## Data extract
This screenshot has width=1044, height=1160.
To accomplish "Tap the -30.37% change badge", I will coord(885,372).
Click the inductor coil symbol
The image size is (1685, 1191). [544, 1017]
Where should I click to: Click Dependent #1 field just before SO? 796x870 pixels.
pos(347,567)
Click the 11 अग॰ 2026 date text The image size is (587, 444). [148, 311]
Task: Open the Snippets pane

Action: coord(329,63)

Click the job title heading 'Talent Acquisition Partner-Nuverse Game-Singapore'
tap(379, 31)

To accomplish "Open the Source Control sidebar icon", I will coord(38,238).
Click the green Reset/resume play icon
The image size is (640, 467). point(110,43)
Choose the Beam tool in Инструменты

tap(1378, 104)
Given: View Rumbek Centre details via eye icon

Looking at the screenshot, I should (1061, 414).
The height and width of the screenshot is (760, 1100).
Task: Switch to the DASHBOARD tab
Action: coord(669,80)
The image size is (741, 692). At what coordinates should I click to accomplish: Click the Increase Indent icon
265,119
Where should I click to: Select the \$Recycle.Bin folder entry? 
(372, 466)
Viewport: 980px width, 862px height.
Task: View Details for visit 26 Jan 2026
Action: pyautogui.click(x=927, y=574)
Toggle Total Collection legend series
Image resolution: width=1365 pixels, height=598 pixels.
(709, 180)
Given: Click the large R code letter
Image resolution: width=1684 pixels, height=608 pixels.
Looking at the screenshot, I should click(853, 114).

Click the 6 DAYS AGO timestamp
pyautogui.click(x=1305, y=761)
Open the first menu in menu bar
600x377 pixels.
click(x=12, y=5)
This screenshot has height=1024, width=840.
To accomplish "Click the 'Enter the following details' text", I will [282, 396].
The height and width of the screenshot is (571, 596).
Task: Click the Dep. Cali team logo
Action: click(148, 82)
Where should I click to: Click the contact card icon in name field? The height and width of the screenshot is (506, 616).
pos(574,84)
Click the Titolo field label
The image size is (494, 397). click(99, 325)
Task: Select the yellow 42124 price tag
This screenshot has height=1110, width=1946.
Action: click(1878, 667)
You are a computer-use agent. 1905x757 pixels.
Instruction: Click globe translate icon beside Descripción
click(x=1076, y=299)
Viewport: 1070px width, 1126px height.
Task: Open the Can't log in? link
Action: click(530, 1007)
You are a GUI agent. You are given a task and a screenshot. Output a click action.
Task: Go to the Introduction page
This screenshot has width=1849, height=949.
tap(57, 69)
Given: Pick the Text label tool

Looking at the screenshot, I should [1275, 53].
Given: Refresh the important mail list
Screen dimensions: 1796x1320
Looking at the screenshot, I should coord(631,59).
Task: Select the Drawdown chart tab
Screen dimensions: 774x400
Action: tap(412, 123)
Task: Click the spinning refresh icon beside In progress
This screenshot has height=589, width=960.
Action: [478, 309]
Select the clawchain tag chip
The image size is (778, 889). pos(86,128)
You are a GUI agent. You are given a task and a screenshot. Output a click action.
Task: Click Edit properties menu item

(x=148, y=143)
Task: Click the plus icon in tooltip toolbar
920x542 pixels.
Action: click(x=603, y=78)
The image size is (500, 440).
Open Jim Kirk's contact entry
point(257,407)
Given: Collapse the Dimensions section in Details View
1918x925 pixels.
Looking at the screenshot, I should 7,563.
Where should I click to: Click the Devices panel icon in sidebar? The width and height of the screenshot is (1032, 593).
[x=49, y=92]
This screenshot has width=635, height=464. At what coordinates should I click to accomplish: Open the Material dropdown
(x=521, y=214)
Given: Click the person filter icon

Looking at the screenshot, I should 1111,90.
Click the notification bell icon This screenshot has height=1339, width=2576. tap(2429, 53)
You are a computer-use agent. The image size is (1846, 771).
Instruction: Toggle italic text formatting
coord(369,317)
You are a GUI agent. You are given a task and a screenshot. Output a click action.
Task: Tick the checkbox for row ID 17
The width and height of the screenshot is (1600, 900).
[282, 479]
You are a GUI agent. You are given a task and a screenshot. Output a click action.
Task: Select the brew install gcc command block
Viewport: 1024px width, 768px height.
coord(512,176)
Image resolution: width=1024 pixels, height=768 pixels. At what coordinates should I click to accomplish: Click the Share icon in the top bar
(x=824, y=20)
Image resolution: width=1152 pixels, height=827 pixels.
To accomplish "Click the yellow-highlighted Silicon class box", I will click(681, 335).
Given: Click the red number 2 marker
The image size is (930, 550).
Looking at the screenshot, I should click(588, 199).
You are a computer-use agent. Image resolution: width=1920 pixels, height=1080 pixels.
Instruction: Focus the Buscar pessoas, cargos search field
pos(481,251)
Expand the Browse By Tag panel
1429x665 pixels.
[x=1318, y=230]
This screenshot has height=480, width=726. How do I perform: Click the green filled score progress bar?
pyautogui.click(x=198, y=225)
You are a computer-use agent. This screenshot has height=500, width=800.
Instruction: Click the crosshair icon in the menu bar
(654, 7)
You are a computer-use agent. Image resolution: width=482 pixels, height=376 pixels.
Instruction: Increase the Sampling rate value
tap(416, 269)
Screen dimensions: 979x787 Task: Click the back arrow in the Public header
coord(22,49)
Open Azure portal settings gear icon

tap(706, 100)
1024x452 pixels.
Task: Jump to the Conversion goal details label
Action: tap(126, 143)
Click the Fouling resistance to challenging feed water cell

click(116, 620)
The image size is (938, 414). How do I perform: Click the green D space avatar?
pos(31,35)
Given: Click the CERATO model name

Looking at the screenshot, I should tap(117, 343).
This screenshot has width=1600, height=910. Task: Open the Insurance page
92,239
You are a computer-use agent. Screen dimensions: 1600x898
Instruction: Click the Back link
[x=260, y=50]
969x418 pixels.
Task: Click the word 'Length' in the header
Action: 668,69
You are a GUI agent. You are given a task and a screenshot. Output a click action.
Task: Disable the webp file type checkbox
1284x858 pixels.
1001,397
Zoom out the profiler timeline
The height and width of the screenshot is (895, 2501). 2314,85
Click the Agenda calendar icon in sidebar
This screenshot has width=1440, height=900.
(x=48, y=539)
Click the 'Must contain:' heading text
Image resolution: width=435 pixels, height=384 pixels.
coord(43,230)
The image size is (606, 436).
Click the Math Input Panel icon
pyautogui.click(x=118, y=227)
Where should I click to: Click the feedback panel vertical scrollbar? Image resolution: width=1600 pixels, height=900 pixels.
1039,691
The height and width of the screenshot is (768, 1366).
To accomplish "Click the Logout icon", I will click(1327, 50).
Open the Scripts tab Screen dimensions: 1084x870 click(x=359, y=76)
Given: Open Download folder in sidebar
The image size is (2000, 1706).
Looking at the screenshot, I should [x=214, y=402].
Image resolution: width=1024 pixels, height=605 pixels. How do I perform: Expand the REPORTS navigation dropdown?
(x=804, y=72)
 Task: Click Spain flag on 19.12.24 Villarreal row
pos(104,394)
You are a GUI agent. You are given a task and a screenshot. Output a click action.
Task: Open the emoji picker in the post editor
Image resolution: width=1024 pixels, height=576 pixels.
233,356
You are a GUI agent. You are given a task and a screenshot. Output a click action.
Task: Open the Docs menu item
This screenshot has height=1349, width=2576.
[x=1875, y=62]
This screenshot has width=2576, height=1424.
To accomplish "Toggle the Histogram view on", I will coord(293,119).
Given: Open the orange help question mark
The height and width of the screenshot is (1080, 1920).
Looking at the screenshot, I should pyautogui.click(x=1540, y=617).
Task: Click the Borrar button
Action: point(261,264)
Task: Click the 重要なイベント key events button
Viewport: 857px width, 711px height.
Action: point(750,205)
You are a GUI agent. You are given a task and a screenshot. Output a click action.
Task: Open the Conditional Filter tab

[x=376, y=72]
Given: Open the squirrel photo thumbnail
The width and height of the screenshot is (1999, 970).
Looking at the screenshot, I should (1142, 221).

## Required task
Could you reproduce the records from the line containing "Where should I click to: Click the contact" through the line containing "Looking at the screenshot, I should 1111,90.", substituting "Equity" for "Drawdown" and keeping everything else as it is?

## Exercise result
Where should I click to: Click the contact card icon in name field? The height and width of the screenshot is (506, 616).
pos(574,84)
Click the Titolo field label
The image size is (494, 397). click(99, 325)
Task: Select the yellow 42124 price tag
This screenshot has height=1110, width=1946.
Action: click(1878, 667)
You are a computer-use agent. 1905x757 pixels.
Instruction: Click globe translate icon beside Descripción
click(x=1076, y=299)
Viewport: 1070px width, 1126px height.
Task: Open the Can't log in? link
Action: click(530, 1007)
You are a GUI agent. You are given a task and a screenshot. Output a click action.
Task: Go to the Introduction page
This screenshot has width=1849, height=949.
tap(57, 69)
Given: Pick the Text label tool

Looking at the screenshot, I should [1275, 53].
Given: Refresh the important mail list
Screen dimensions: 1796x1320
Looking at the screenshot, I should coord(631,59).
Task: Select the Equity chart tab
Screen dimensions: 774x400
Action: tap(412, 123)
Task: Click the spinning refresh icon beside In progress
This screenshot has height=589, width=960.
Action: [478, 309]
Select the clawchain tag chip
The image size is (778, 889). pos(86,128)
You are a GUI agent. You are given a task and a screenshot. Output a click action.
Task: Click Edit properties menu item

(x=148, y=143)
Task: Click the plus icon in tooltip toolbar
920x542 pixels.
Action: click(x=603, y=78)
The image size is (500, 440).
Open Jim Kirk's contact entry
point(257,407)
Given: Collapse the Dimensions section in Details View
1918x925 pixels.
Looking at the screenshot, I should 7,563.
Where should I click to: Click the Devices panel icon in sidebar? The width and height of the screenshot is (1032, 593).
[x=49, y=92]
This screenshot has width=635, height=464. At what coordinates should I click to accomplish: Open the Material dropdown
(x=521, y=214)
Given: Click the person filter icon

Looking at the screenshot, I should 1111,90.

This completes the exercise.